Tomotherapy Flashcards
What is Tomotherapy and how does it work?
A form of CT guided MRI.
Uses a 6MV photon beam.
Radiation is delivered in a helical manner (because of the slip ring gantry).
64 binary MLC’s (either in an ‘on’ or ‘off’ position).
Maximum treatment width = 40cm
Maximum treatment length = 160cm.
What are the advantages of a helical delivery?
Tomotherapy allows us to deliver dose: 1. in a narrow rotating beam. , , with high speed MLCs, from multiple angles around the target.
THIS MEANS WE ARE ABLE TO ‘BEND’ THE DOSE TO CONFORM TIGHTLY TO THE PTV AND AVOID OAR.
How does a patient get Tomotherapy?
Must be able to lie still for 20 minutes
Full CN, Nasopharynx and TNI patients automatically qualify.
Majority of patients (at RBWH) are head and neck, brain or breast patients with nodal involvement.
What are positives and negatives of the Tomotherapy unit; particularly when setting up?
Negatives:
- Noisy - 78 decibels
- Cold Room
- Pinch hazard at the top of the couch
Positives:
- Personal Control panel touch screens, allows for auto load (automatically puts the patient in the same position they were last treatment) which is very convenient.
- No applicators, no heavy equipment, no lifting
- No gantry to rotate - no crash hazard.
What type of IGRT does tomotherapy have?
MVCT: mean energy 1MV.
0.5 - 2.5cGy per scan. Does not use a lot of radiation.
There is a loss of distinction between soft tissue and bone however, there is improved imaging on high density materials (reduced metal artifacts).
What is the registration process for tomotherapy?
Sagittal Image: Check for pitch, correct for positioning sup-inf and ant-post.
Coronal image: Check for yaw. Check positioning left-right ( large left-right shifts can be corrected here).
Transverse image: Check for roll. Make final adjustments let-right and ant-post across the the whole volume.
What are the limitations to image registration in the Tomotherapy machine?
6 degrees of freedom can be reviewed but only these 4 can be corrected (sup/inf , ant/post, left/right, roll)
If pitch and yaw are incorrect the patient must be re-positioned.
Why is tomotherapy often used for paediatric patients?
The low dose wash associated with Tomo is not ideal for paediatrics; the tight margins and ability to “bend” radiation make it suitable for many areas.

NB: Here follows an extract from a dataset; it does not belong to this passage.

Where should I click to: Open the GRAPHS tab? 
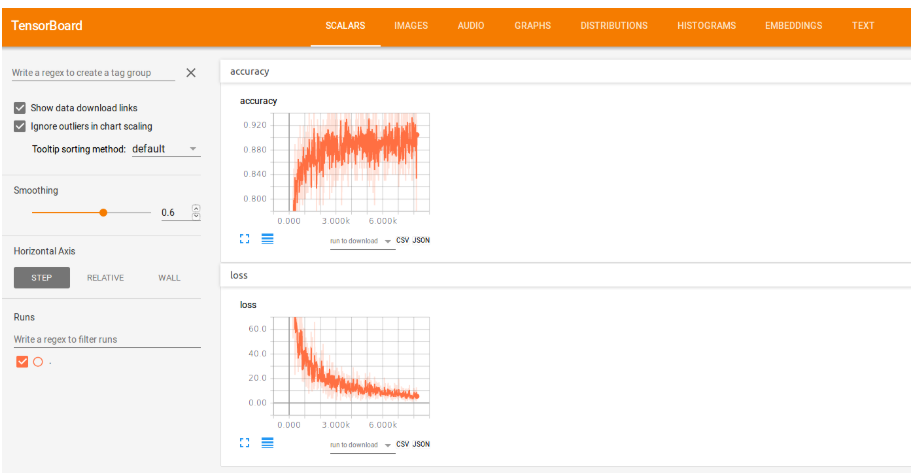[532, 26]
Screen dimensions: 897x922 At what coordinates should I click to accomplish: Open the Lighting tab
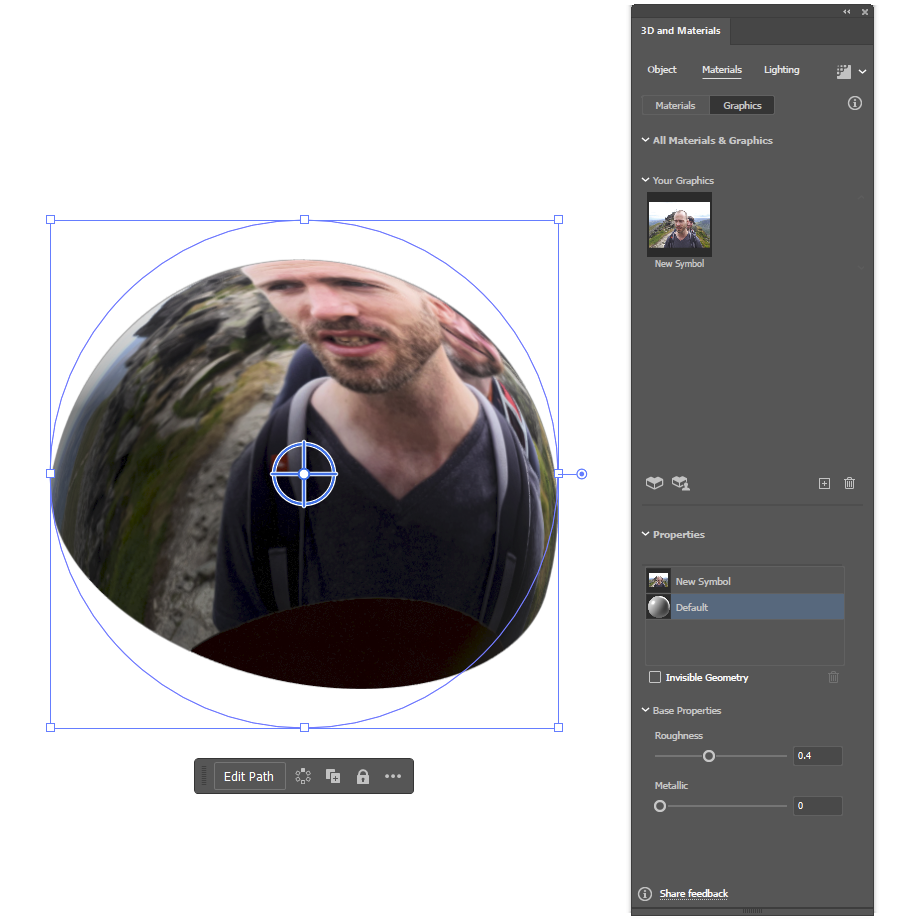coord(781,70)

It is essential that patients are able to lie still. GA may be necessary
What is a major limitations of tomotherapy (Tomo’s nemesis).
Weight loss and volume changes.
Tomo treats a lot of head and neck patients who often have side effects reducing their appetite. - patients need nursing and dietitian ans speech pathology to help control weight.
How does Tomo deliver dose?
Through beamlets.
Set the number of treatment beamlets available in a plan.
Tomo assigns a number of beamlets to each structure according to how it is meeting tolerances (when it has achieved constraints to structures it will divide remaining beamlets over remaining structures).
What are things to keep in mind when Tomo planning with beamlets?
STRUCTURES CLOSE TOGETHER: When structures are very close together there is decreased control over the dose.
This is because beamlets from one structure can be affected by the other.
Oed to the
What factors can be changed to optimise the plan?
Field width Pitch Modulation factor Compensation Blocks (directional vs complete) Priorities/ importance/ penalties
Clinical case study (breast)
Treated both breasts at the same time.
Lt breast, Lt IM, Lt Supra clav and Rt breast = 50Gy in 25# (2Gy/#).
Lt breast boost & Rt breast boost = 60Gy in 25# (2.4Gy/#).
Limitation: Daily MVCT couldn’t image the entire patient - cut some of the patient and PTV off.
Clinical case study (head and neck).
Nasopharynx, retropharyngeal LN, Rt Cervical LN, Level 2-5 Ln (54Gy in 35# 1.5Gy per fraction).
Middle Dose PTV 63Gy in 35# (1.8Gy per fraction).
Macroscopic disease 70Gy in 35# (2gy per fraction).